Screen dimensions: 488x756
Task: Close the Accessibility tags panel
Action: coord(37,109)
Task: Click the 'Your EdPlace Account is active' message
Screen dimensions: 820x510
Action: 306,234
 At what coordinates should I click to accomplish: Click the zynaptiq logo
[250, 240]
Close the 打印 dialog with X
........
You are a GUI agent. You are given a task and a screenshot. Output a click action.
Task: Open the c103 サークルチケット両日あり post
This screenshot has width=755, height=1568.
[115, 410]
........
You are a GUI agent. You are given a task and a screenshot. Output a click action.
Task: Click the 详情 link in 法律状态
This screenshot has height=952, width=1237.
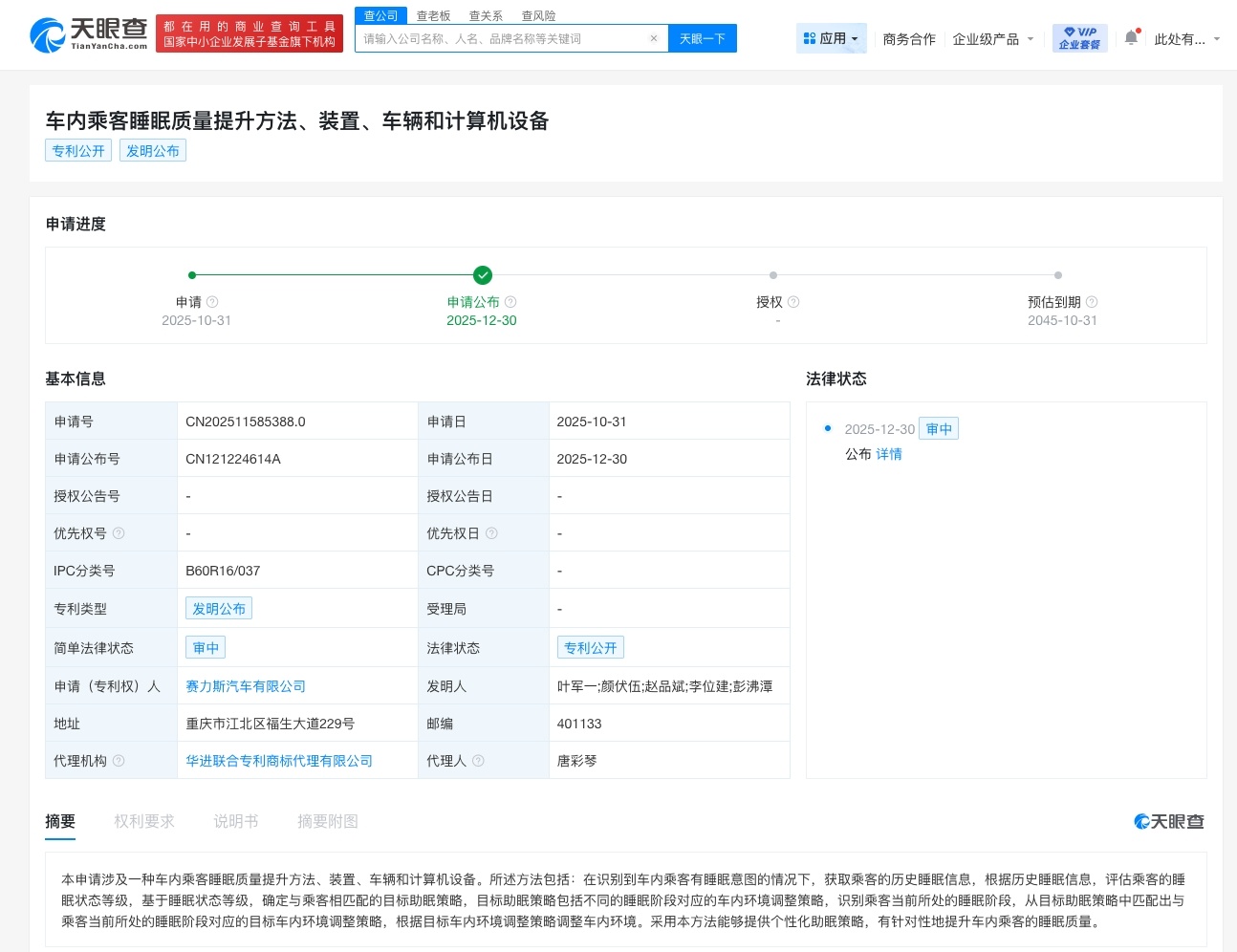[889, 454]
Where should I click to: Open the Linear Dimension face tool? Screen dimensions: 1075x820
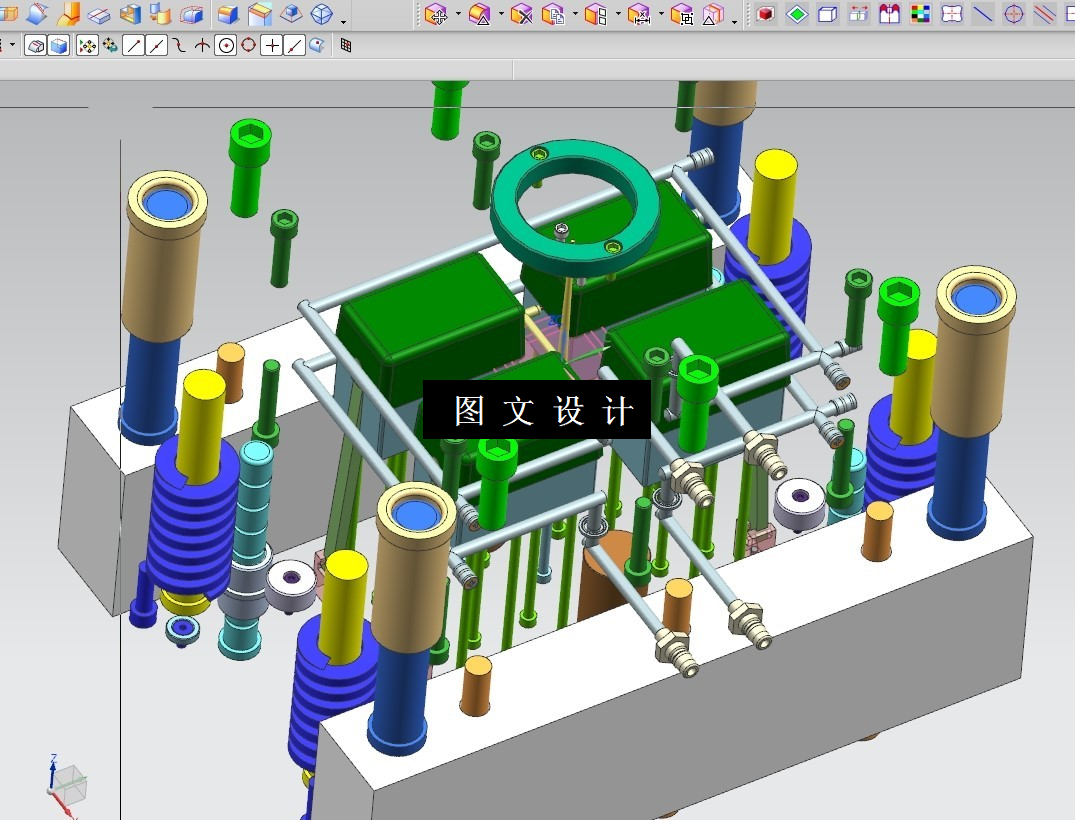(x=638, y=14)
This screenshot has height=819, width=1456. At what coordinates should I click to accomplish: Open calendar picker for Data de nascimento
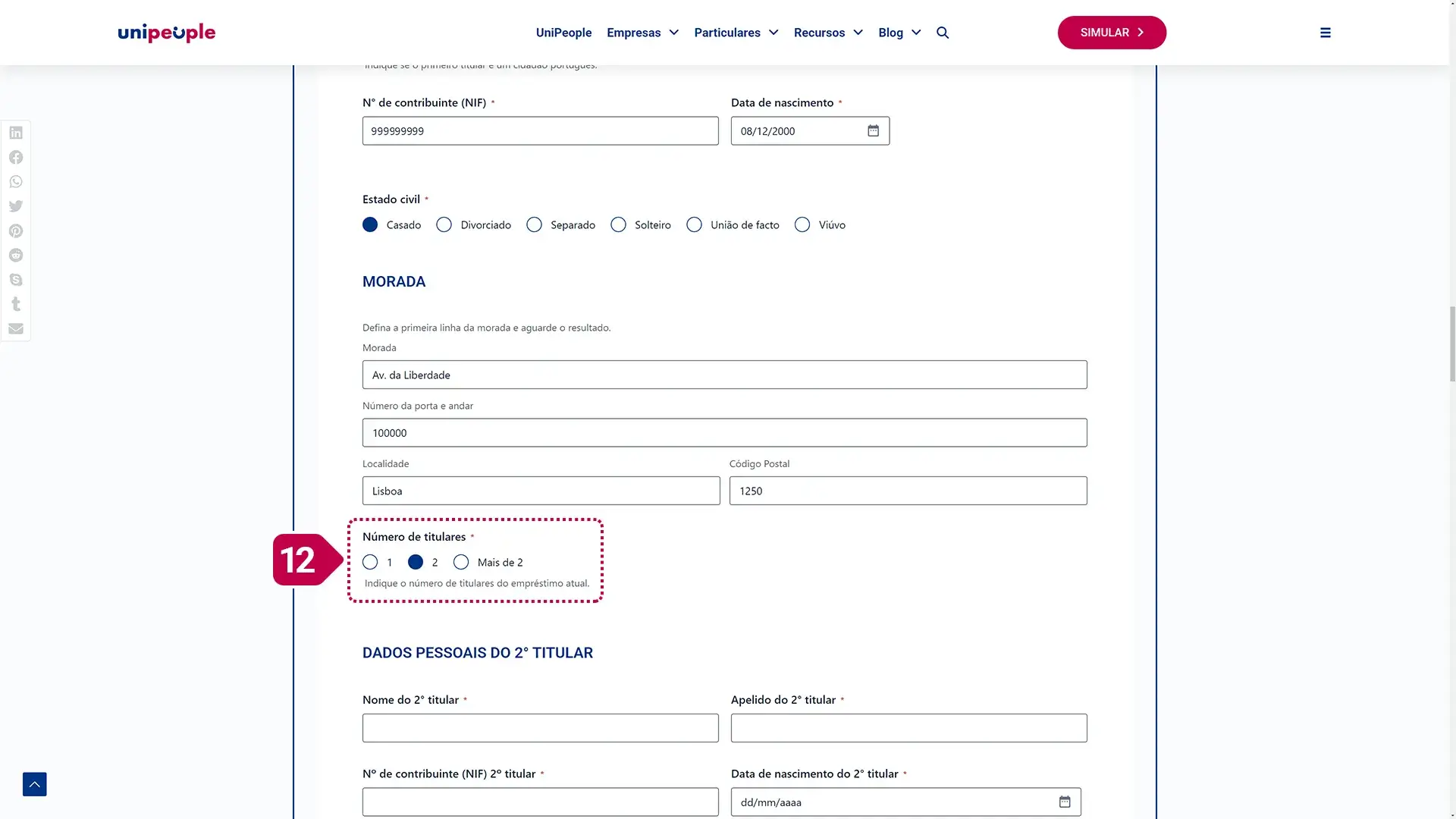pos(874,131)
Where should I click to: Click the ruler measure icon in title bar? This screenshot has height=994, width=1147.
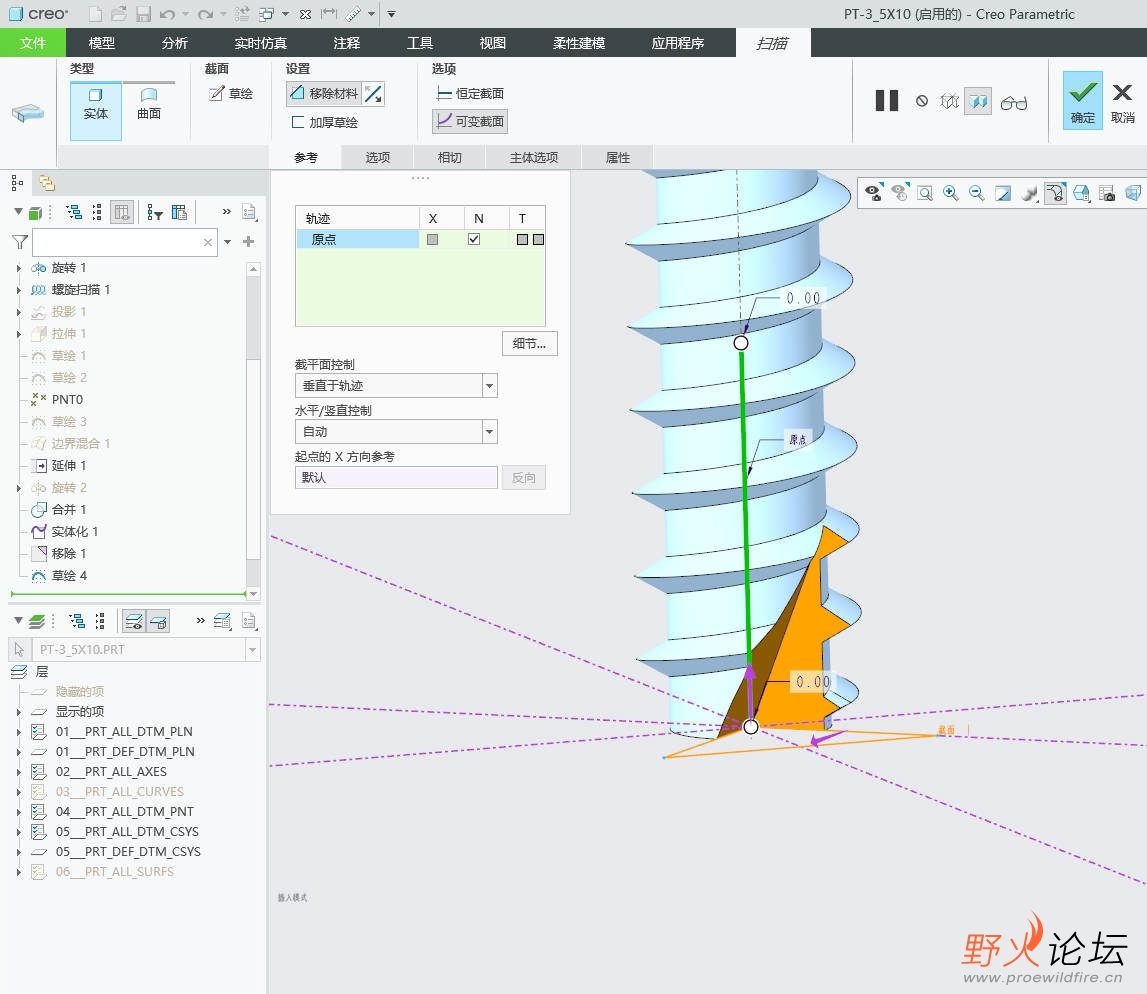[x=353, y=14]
........
> _What you are asked to do_:
Write out, from the lines above, only those from the line with "Task: Click the 'Your" to the line with "Close the 打印 dialog with X", exactly as given, including the first and the last.

> _Answer section_:
Task: Click the 'Your EdPlace Account is active' message
Screen dimensions: 820x510
Action: 306,234
 At what coordinates should I click to accomplish: Click the zynaptiq logo
[250, 240]
Close the 打印 dialog with X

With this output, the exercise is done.